Em paralelo, os governos defendem um moratório amplo para ataques contra infraestrutura civil, incluindo instalações de petróleo e gás. A mensagem também mira outros atores do conflito, ainda que sem citá-los diretamente.
Resposta do setor de energia: abrir reservas e elevar a produção
A Agência Internacional de Energia (IEA) já deixou preparada uma liberação coordenada de reservas estratégicas de petróleo. É um mecanismo conhecido de crises anteriores - como interrupções em grandes produtores ou choques políticos que atingem os mercados.
Países com estoques nacionais robustos podem colocar volumes adicionais à venda para reduzir picos de preço.
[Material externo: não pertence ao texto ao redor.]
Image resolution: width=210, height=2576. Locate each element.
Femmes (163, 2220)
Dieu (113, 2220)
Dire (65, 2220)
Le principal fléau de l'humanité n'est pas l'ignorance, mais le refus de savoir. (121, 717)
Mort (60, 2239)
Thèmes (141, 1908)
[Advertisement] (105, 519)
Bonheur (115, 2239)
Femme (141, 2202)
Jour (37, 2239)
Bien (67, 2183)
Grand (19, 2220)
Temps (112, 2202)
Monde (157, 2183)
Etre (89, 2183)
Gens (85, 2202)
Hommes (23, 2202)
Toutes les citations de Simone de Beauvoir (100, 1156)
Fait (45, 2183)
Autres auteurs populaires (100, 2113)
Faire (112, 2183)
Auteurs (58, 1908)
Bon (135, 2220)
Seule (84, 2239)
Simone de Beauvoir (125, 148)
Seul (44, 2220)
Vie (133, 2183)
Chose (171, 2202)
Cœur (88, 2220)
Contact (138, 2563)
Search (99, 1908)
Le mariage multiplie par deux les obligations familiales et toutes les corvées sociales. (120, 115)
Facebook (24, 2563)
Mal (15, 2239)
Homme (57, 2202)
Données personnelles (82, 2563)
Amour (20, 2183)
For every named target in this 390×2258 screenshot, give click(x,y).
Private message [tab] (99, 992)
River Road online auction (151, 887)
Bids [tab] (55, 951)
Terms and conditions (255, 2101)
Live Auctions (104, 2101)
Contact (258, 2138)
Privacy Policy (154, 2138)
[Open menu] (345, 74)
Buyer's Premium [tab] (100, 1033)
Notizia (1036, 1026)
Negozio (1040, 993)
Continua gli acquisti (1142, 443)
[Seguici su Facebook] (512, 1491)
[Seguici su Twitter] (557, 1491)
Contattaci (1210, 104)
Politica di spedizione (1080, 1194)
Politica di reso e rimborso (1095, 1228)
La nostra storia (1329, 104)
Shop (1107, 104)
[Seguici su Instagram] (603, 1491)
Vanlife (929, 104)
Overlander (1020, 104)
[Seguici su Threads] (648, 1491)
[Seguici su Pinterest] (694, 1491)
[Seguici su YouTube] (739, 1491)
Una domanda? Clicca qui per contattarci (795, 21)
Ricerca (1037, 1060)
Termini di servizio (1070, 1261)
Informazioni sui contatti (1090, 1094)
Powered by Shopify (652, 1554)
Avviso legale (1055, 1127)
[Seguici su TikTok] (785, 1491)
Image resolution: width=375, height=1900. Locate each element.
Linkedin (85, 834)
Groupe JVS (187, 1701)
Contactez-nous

Ao mesmo tempo, há negociações com produtores capazes de aumentar a extração ao menos temporariamente, incluindo fornecedores da América do Norte, da África Ocidental e do Mar do Norte.
Para consumidores europeus, isso significa o seguinte: os preços reagem com nervosismo, mas medidas desse tipo muitas vezes conseguem limitar movimentos extremos. Nada disso é garantido, até porque os mercados financeiros tendem a exagerar em períodos de crise.
O que a crise revela sobre a dependência energética da Europa
A crise atual em Ormuz evidencia como cada país se organizou de maneira distinta após as experiências com o gás russo. Quem apostou demais em um ou poucos fornecedores agora paga mais caro. Importações diversificadas, capacidade própria de produção e um mix entre renováveis, gás, petróleo e energia nuclear ampliam a margem de manobra.
Na Alemanha, fica claro que a expansão acelerada da infraestrutura de GNL, os novos contratos de fornecimento e o menor consumo de gás na indústria estão surtindo efeito. Ao mesmo tempo, a dependência de rotas marítimas globais continua elevada - quando um gargalo como Ormuz falha, até um país considerado bem protegido sente o impacto.
A situação também reforça conceitos como “reservas estratégicas” e “segurança de abastecimento”. Reservas estratégicas de petróleo são estoques sob controle do Estado, voltados a amortecer crises energéticas. Já segurança de abastecimento é a capacidade de um país obter energia e bens essenciais mesmo em períodos de turbulência - a preços aceitáveis.
Na prática, isso obriga governos a diversificar fornecedores, desenvolver rotas alternativas de transporte, ampliar capacidade de armazenamento e fortalecer a produção doméstica onde fizer sentido econômico. O bloqueio de Ormuz funciona como um teste de estresse dessas estratégias - e deixa claro quais países fizeram a lição de casa e quais ficaram para trás.